Dataset-level rather than instance-level concept dictionaries: The current approach uses a global concept dictionary at the dataset level without adapting to individual images, potentially missing concepts that are locally salient but globally insignificant.
Requirement for known number of categories: Like most GCD methods, the number of categories \(K\) must be specified in advance, which may be difficult to determine in practice.
Threshold sensitivity in spectral filtering: Although the default values \(\beta_e=0.95, \beta_c=0.99\) perform well across most datasets, optimal values may vary by dataset.

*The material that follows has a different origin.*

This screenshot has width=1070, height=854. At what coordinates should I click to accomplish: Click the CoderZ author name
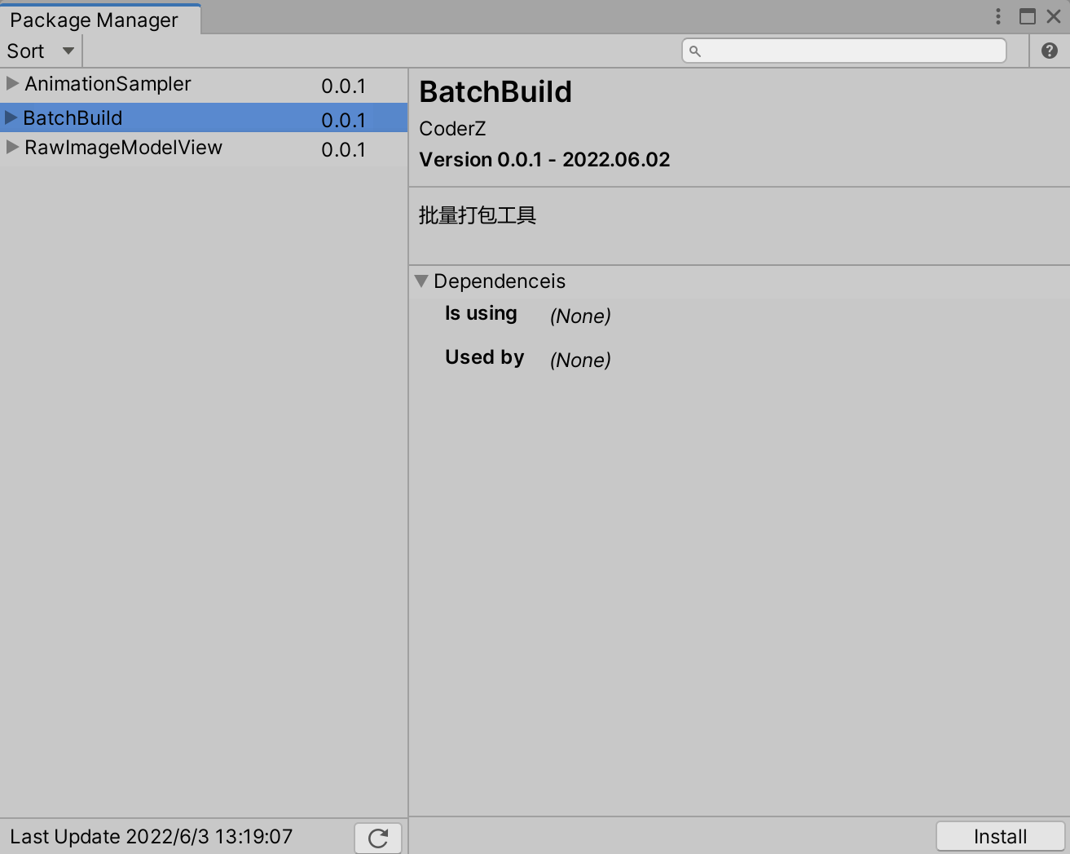pos(451,128)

vs. TextGCD: TextGCD (Tags+Attributes) achieves 86.9% All on Stanford Cars; SpectralGCD reaches 89.1% (+2.2) using Tags alone. TextGCD additionally requires LLM-generated attribute descriptions and separate image/text classifiers, whereas SpectralGCD's unified cross-modal representation is both simpler and more efficient.
vs. GET: GET converts image features into text tokens via an inversion network before extracting textual representations, requiring 3,121 seconds to train the inversion network in the preparation stage. SpectralGCD's spectral filtering takes only 194 seconds, while outperforming GET by 1.7 points on ImageNet-100 (93.4 vs. 91.7).
vs. SimGCD: SimGCD exemplifies the unimodal parametric classifier paradigm with high training efficiency but is constrained by purely visual representations. SpectralGCD achieves comparable training efficiency while substantially improving performance on New classes through cross-modal representations (CUB: 78.5 vs. 57.7).

Rating¶

Novelty: ⭐⭐⭐⭐ The combination of cross-modal concept mixture representation and spectral filtering is novel; the analogy from topic models to visual GCD is creative.
Experimental Thoroughness: ⭐⭐⭐⭐⭐ Six benchmarks × multiple baselines × efficiency analysis × extensive ablations (distillation, dictionary, teacher, student, threshold, data split).
Writing Quality: ⭐⭐⭐⭐ Theoretical motivation grounded in sufficient representations is clear; the method description is well-structured with intuitive illustrations.
Value: ⭐⭐⭐⭐ Advances both the performance and efficiency frontiers of GCD, with broad implications for multimodal representation learning and concept selection.